» Work to be completed:
Pull out every line in the rows below that contains the word "should".

» Extracted entries:
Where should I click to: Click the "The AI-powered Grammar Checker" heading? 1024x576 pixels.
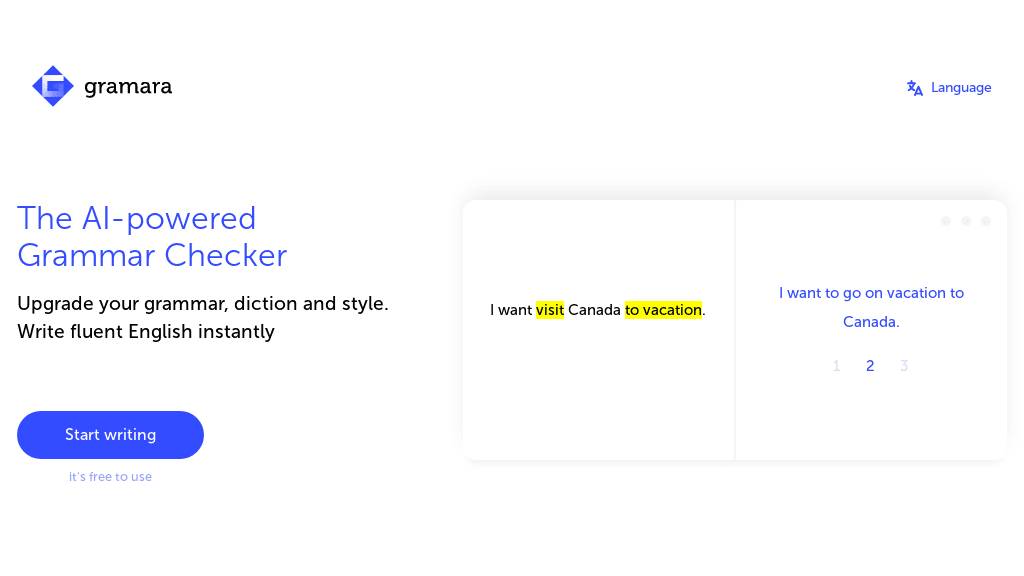coord(152,236)
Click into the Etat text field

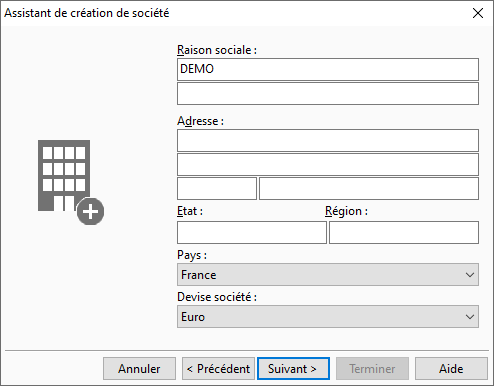point(252,232)
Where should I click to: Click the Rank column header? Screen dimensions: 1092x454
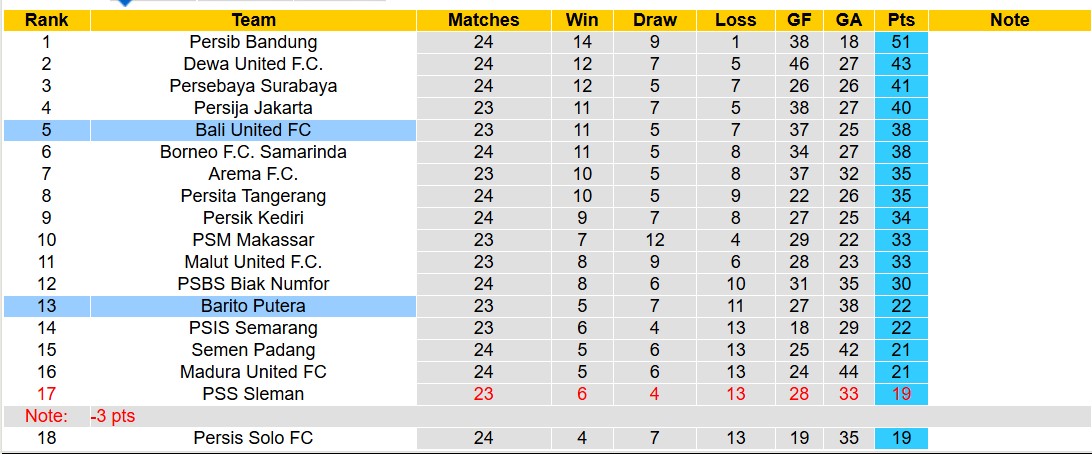[46, 20]
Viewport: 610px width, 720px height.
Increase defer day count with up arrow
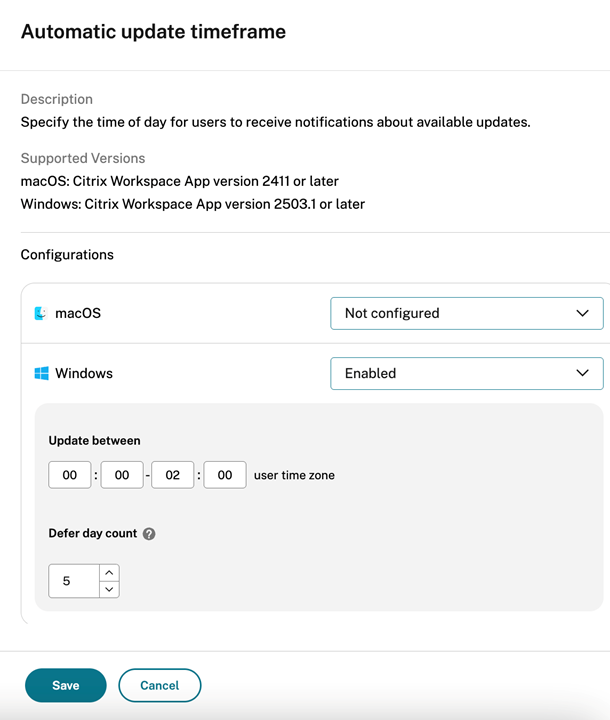[109, 573]
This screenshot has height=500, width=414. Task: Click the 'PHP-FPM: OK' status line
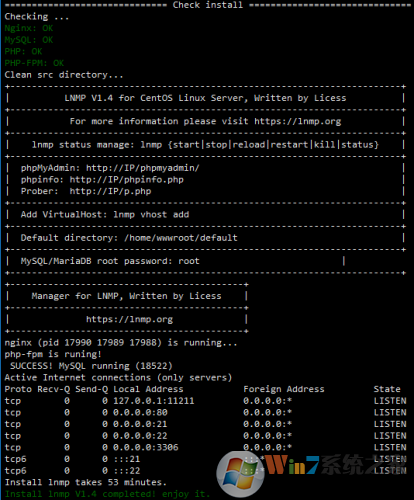(34, 63)
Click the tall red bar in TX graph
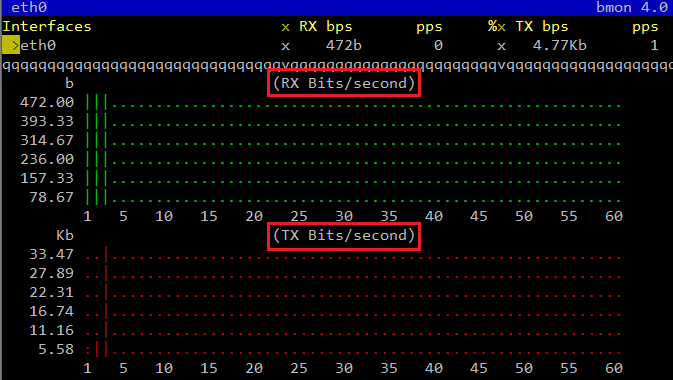Viewport: 673px width, 380px height. (106, 301)
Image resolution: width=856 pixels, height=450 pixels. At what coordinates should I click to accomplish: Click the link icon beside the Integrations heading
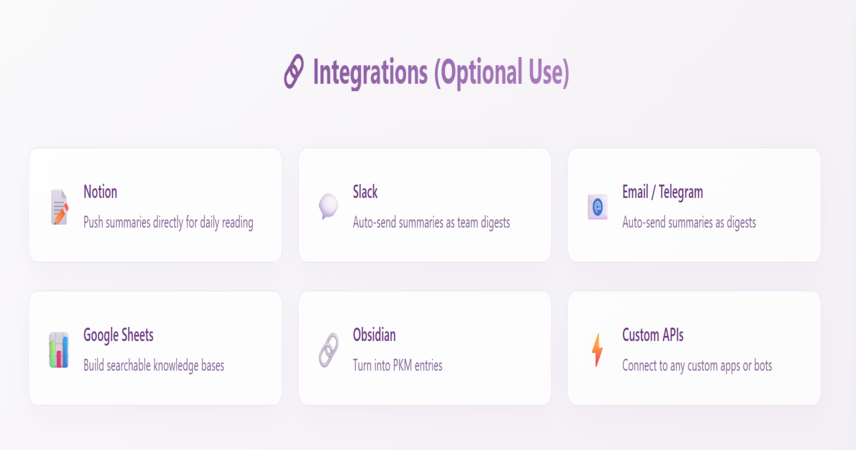point(294,72)
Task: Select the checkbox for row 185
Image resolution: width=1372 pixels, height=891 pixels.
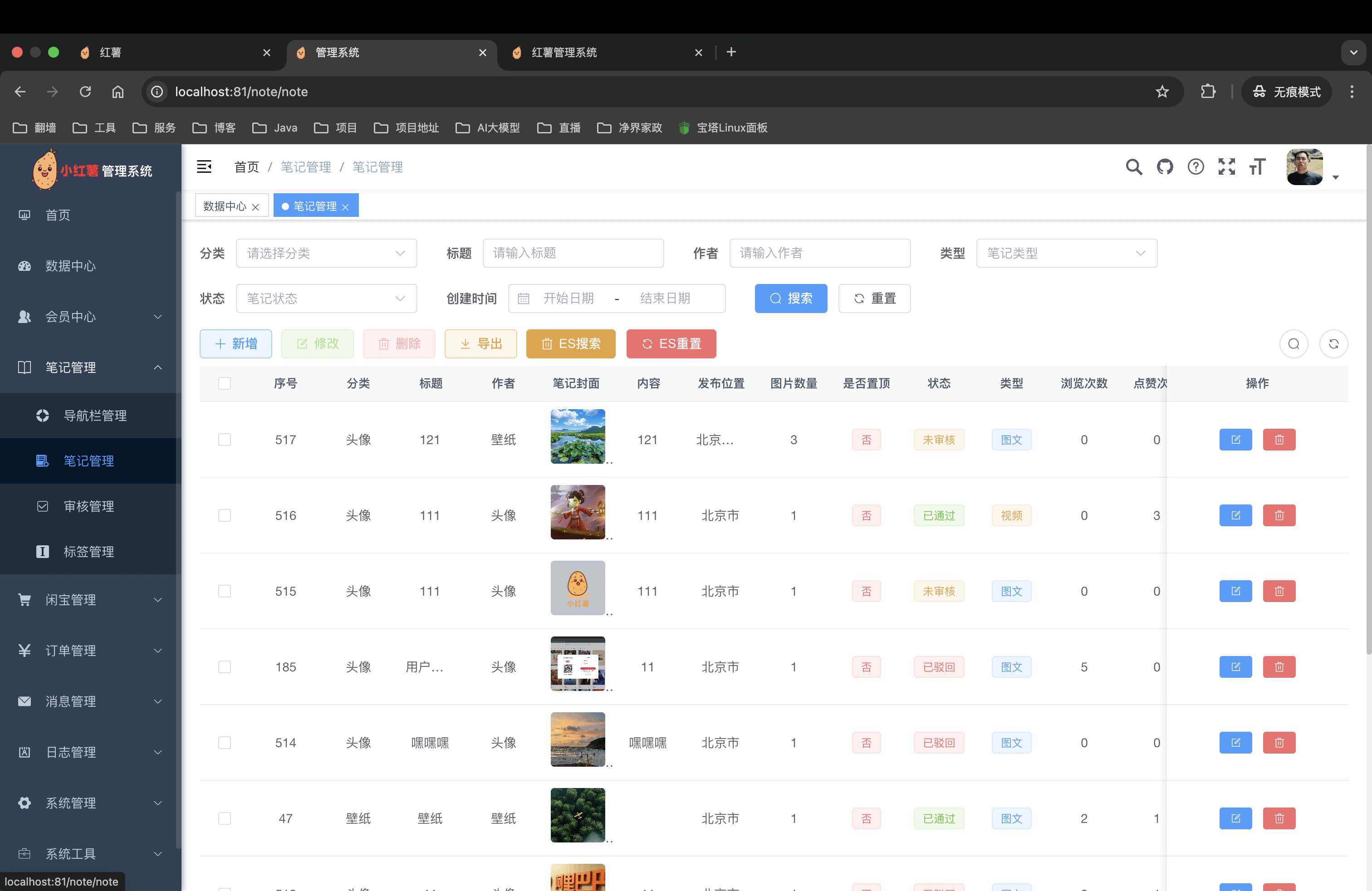Action: [224, 667]
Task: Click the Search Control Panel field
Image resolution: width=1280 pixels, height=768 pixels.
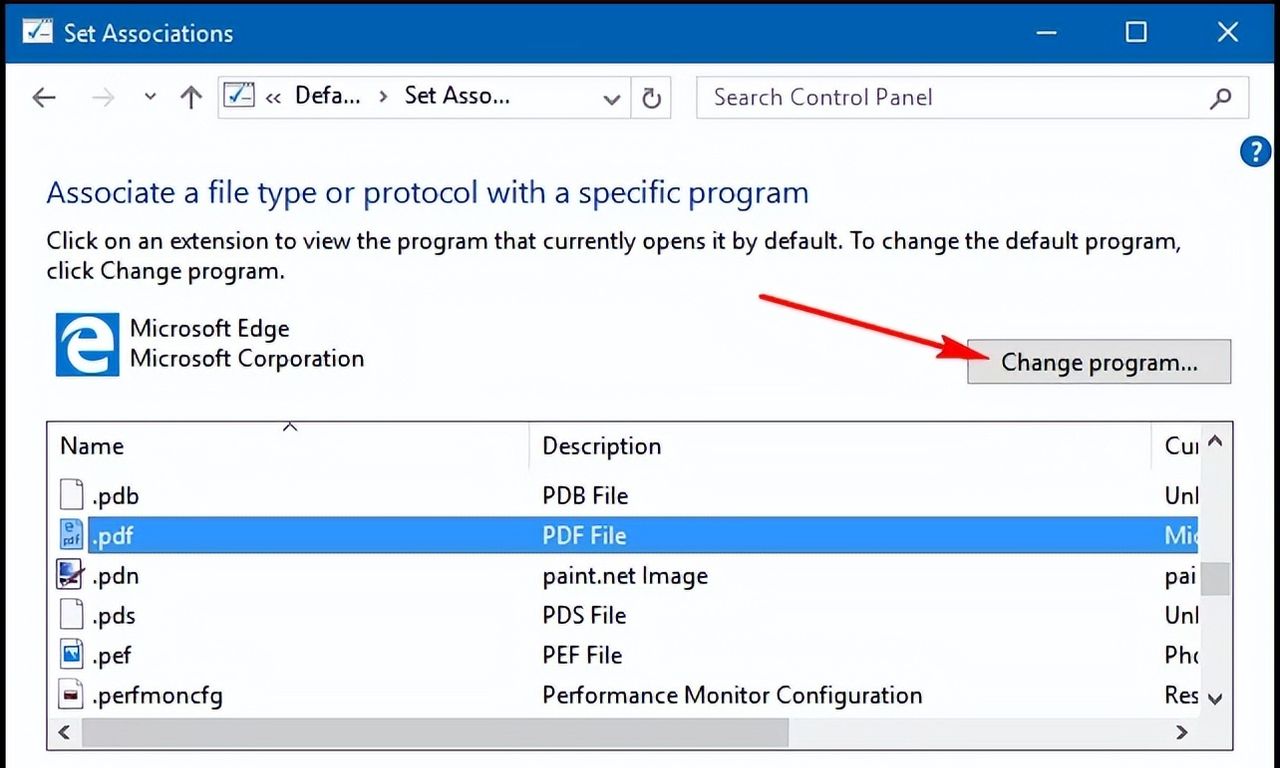Action: (950, 98)
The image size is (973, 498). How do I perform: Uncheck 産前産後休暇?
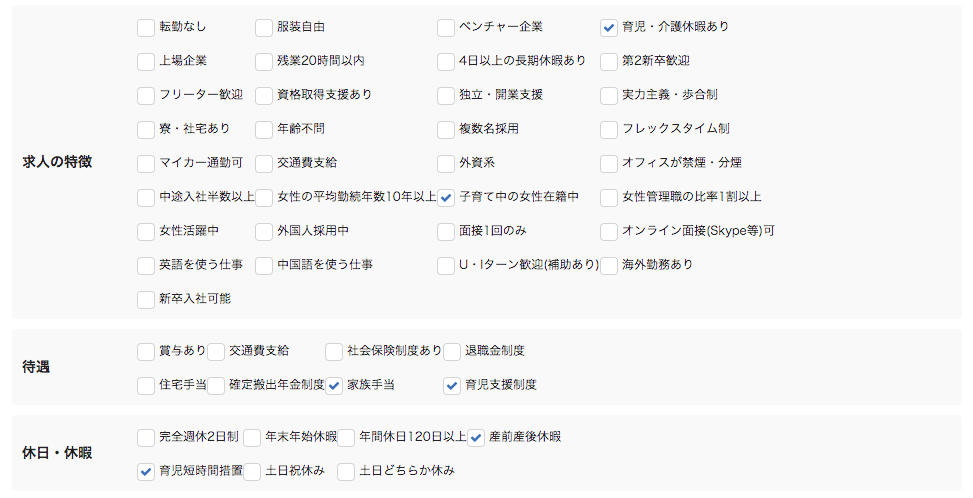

» Output of the exercise:
Where should I click to: Click the "The AI-powered Grammar Checker" heading? 1024x576 pixels.
Where should I click to: Click the Rank column header? Screen dimensions: 1092x454
Image resolution: width=856 pixels, height=450 pixels. At what coordinates should I click to accomplish: Click the link icon beside the Integrations heading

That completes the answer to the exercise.